Maar deze première is zeker niet de enige troef die het Van Baerle Trio hier op zeer overtuigende wijze op tafel legt. Met deze opname zetten pianist Hannes Minnaar, violiste Maria Milstein en cellist Gideon den Herder met veel panache hun voet naast meer gevestigde waarden als The Nash Ensemble, het Florestan Trio en het Trio Wanderer. Onze jonge noorderburen tonen zich bevlogen in het creëren van dynamiek en onverschrokken in de tempokeuze. De inzet van het pianotrio in d is in dat opzicht exemplarisch.
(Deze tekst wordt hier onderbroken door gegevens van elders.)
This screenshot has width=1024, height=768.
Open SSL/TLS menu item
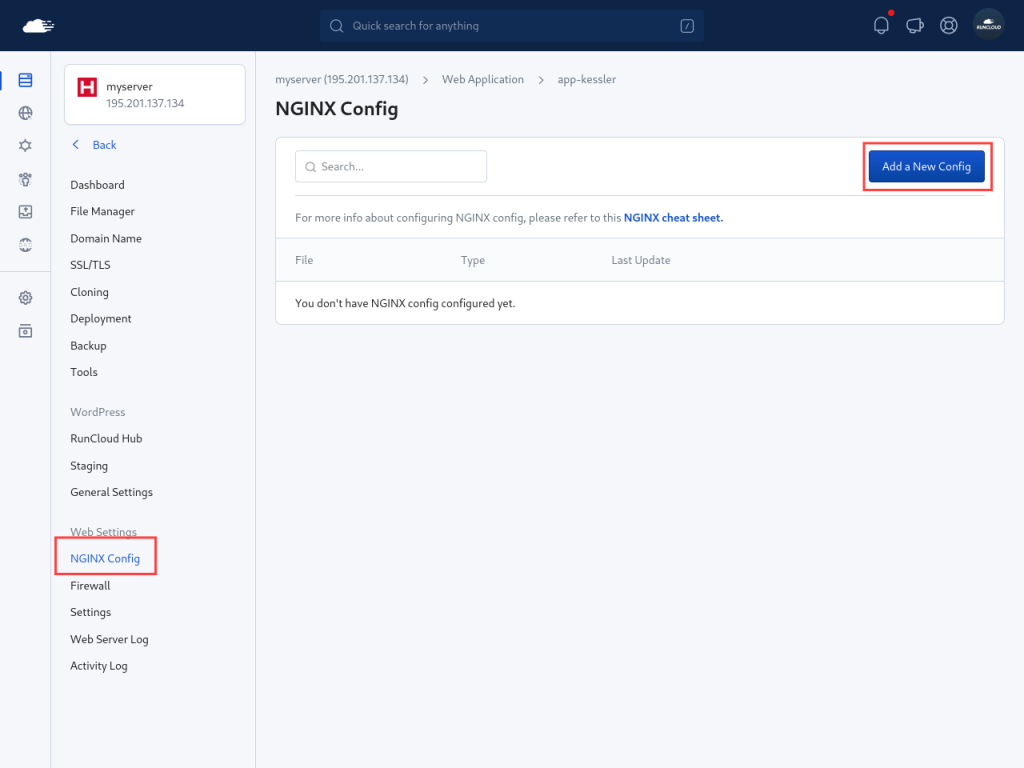coord(90,265)
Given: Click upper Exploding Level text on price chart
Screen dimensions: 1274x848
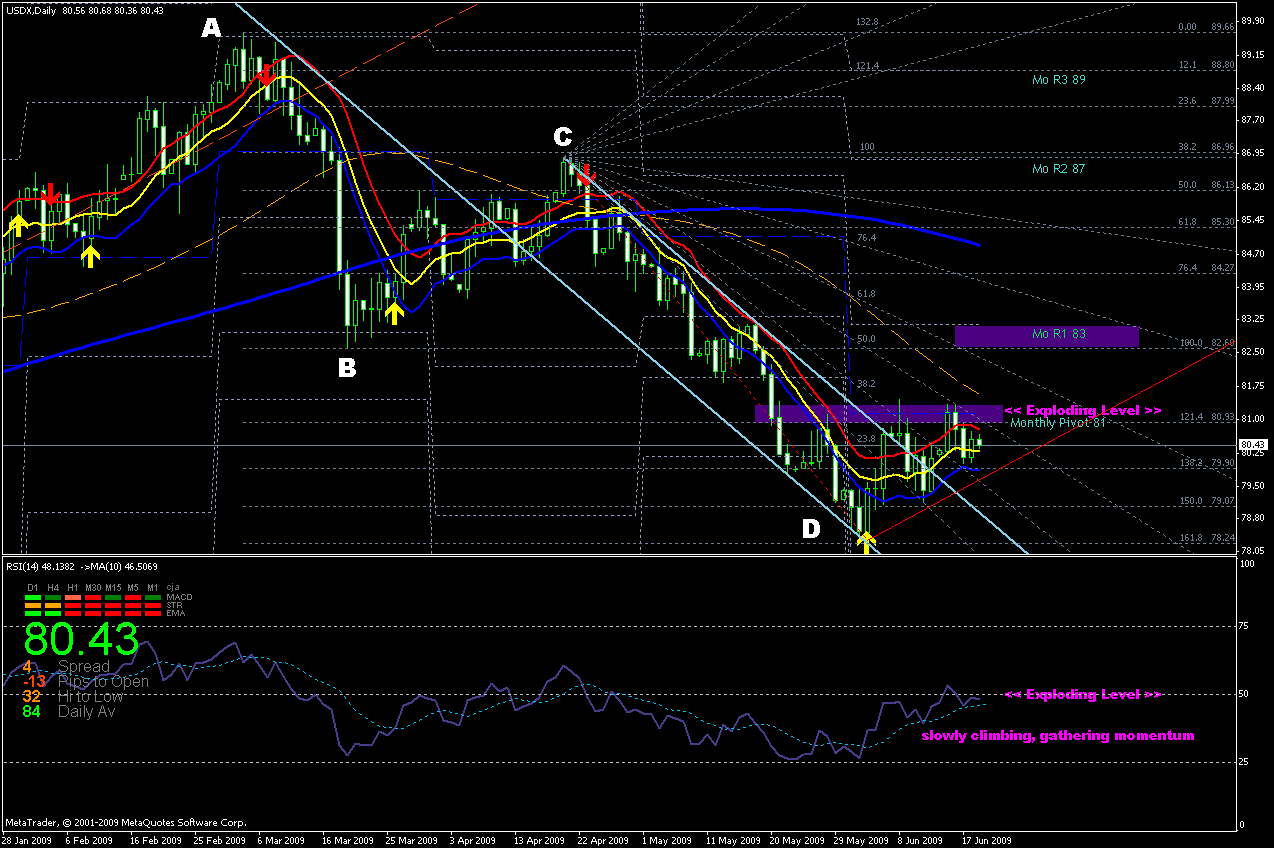Looking at the screenshot, I should point(1083,410).
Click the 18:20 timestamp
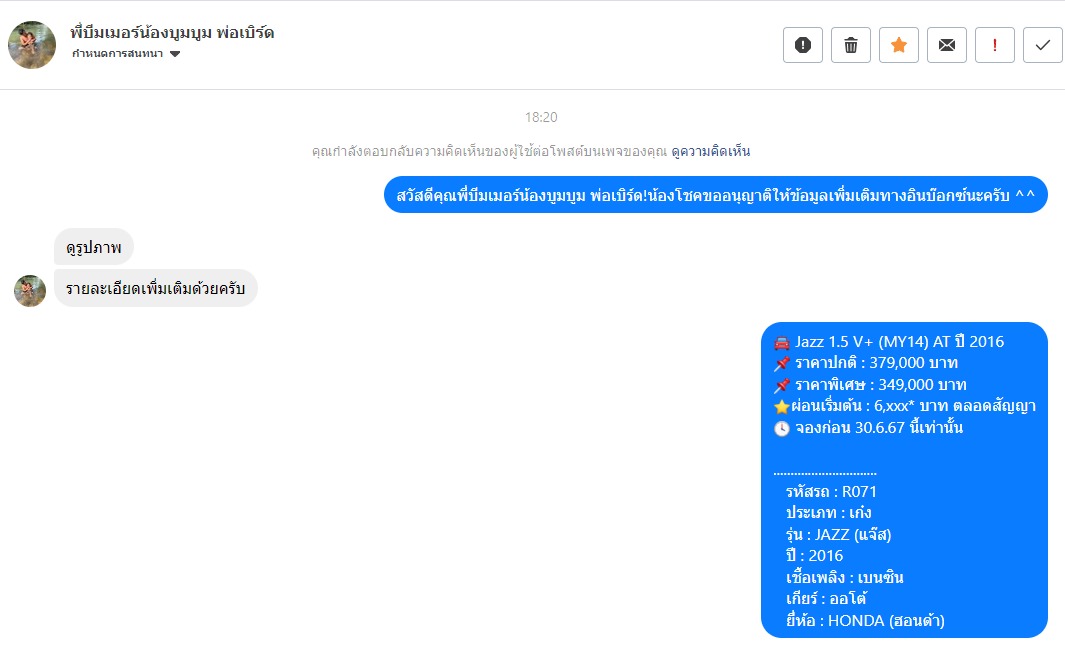The image size is (1065, 651). pyautogui.click(x=541, y=117)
De strijkers houden gelijke tred met een pianist die er als een bezetene vandoor was gegaan. Zoveel urgentie, dat houdt u niet voor mogelijk. In de overige delen loodst Minnaar zijn magnifieke Fazioli op sprankelende wijze door het meest uitdagende passagewerk. Zijn articulatie is immer verfijnd, het cantabile bijzonder doorvoeld en de timing uitzonderlijk accuraat. Het zijn talenten die we ook bij de andere twee musici aantreffen en een bijwijlen schitterende samenklank opleveren. En de geluidskwaliteit, die is al even lucide als het briljante ensemblespel. Geen twijfel mogelijk dus: deze cd verdient een plaatsje in de bovenste schuif.